A Doll’s House: Inside the Home of Kathy Libraty, Frank Hechenberger, and Elisa Lovelie
At the end of a street lined with late Victorian-era mansions sits a yellow-and-green house with a turret. Stand in front of it and it’s hard not to feel as if you’ve taken one of Alice’s magic shrinking pills and are about to step inside a dollhouse and become part of a perfect miniature world made real.
The fantastical feeling is hard to shake even after entering the home of artist and antique doll dealer Kathy Libraty, contractor and antiquarian Frank Hechenberger, and their daughter, musician and college student Elisa Lovelie. The family has been living in the 1906 house for just eight years, but its meticulous restoration, along with the antique furnishings that Libraty and Hechenberger have spent decades collecting, give the first impression that the house has been preserved in amber for the last century. The home—also known as the William and Lulu Norwood House—was the final addition on the stretch of Buckingham Road in the architecturally rich part of Brooklyn known as Prospect Park South. Built in an Italian Villa style with a Colonial Revival foundation, the house balances its inherent stateliness with a touch of whimsy, easily seen in the delicate finials and splayed lintels. It’s the kind of house you assume has been in the same family for generations, the kind of house that never changes hands because it’s part of a family’s legacy.
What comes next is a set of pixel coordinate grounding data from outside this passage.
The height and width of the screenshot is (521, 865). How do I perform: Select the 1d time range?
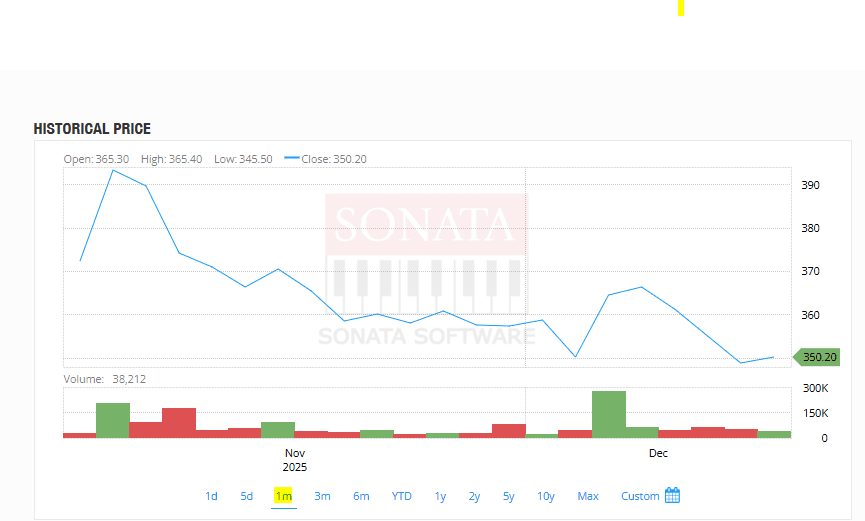211,496
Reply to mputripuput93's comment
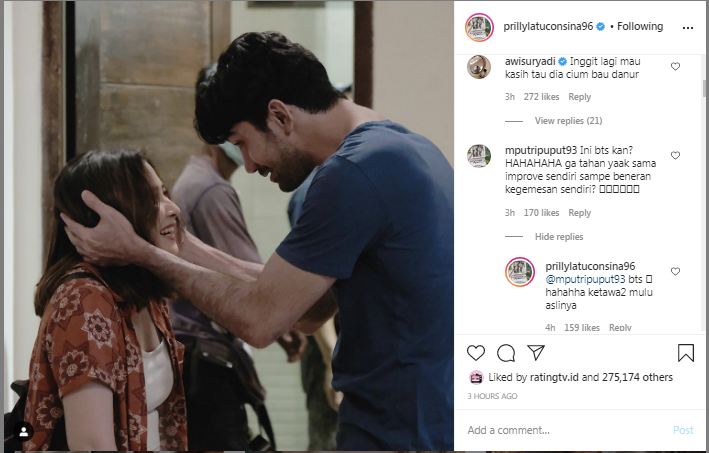709x453 pixels. pyautogui.click(x=579, y=213)
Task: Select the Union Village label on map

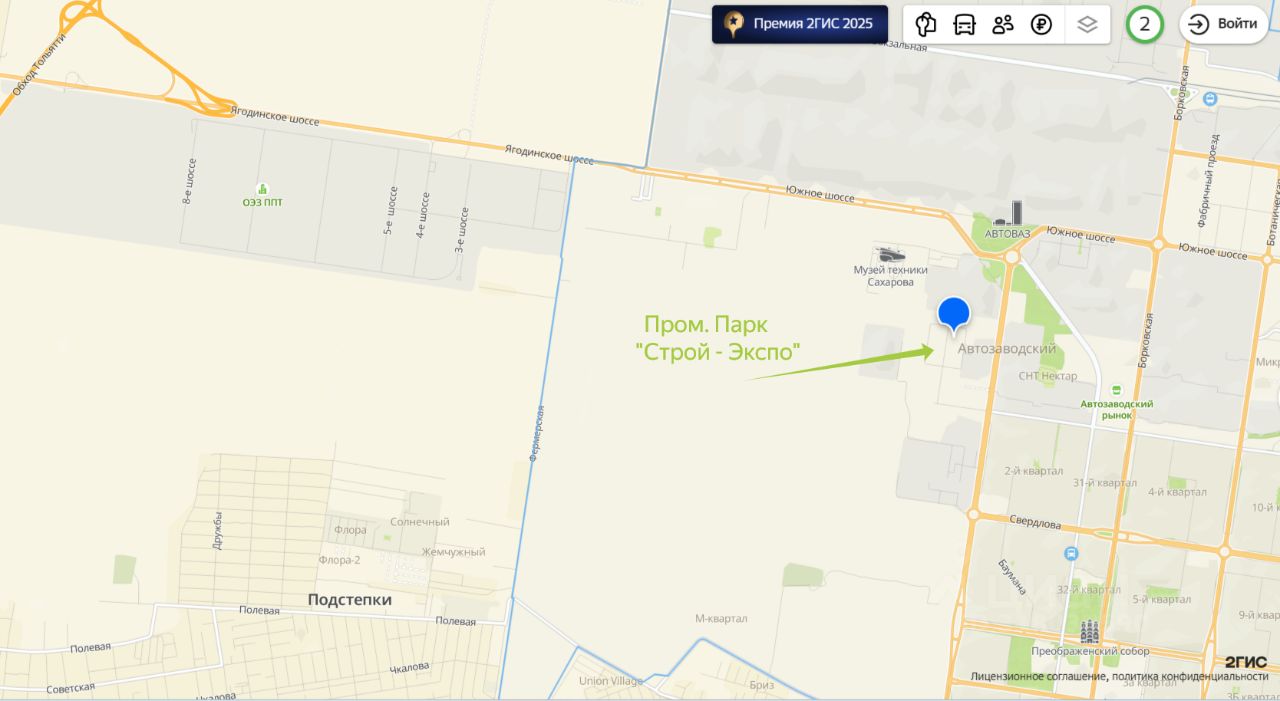Action: pyautogui.click(x=612, y=681)
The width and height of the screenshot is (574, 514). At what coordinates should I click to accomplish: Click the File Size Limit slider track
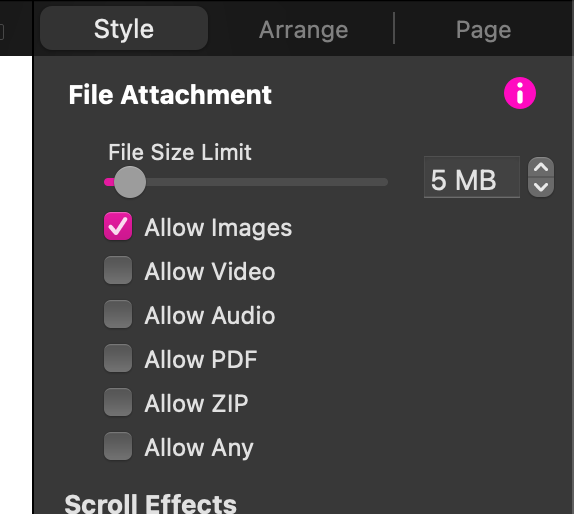pyautogui.click(x=246, y=182)
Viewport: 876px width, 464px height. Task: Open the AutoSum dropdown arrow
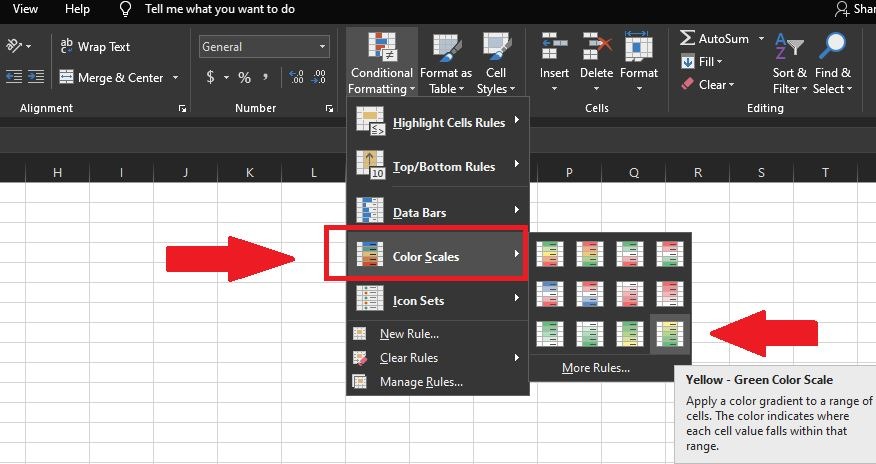tap(761, 39)
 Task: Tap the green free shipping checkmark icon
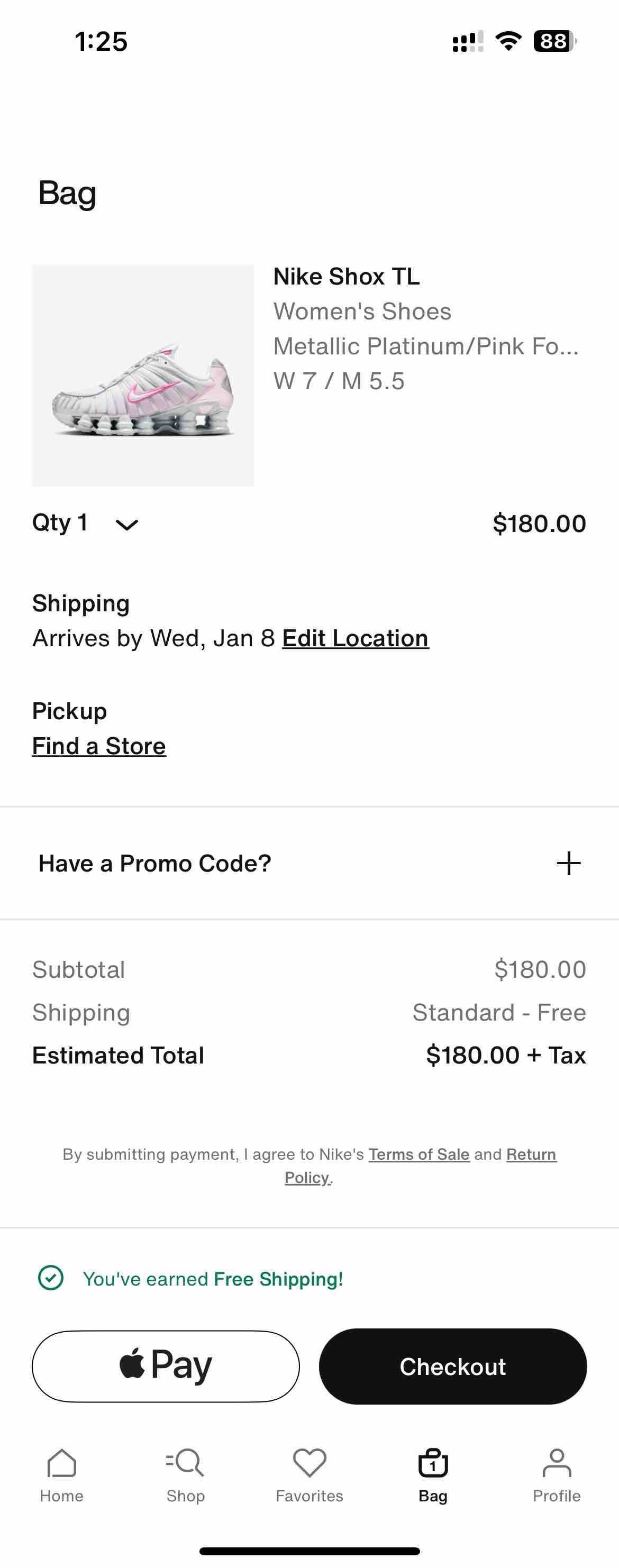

So, how then, did Libraty and Hechenberger wind up here? “I got the home without a realtor,” Libraty says with a laugh, “and we sold our other house on Craigslist.” That other house was a Victorian just a few blocks away in Ditmas Park, and when they realized they needed more space, Libraty first contemplated moving out of Brooklyn before realizing that their favorite architectural era—and the one that best suited their antique collection—was most commonly found exactly where they already lived. “We looked it up and found out that the highest concentration of Victorian homes is right here in the Ditmas Park area,” Lovelie says. And luckily, the perfect house in both size and style was waiting for them—and for the Bradbury & Bradbury wallpaper with which Libraty has graced the walls; the spectacular, shimmering chandeliers that now hang from the ceilings; the antique Majolica stone tiles brought back from France (“[the French] have had them for 150 years and are tired of looking at them; they want Formica floors”); and, of course, the dolls.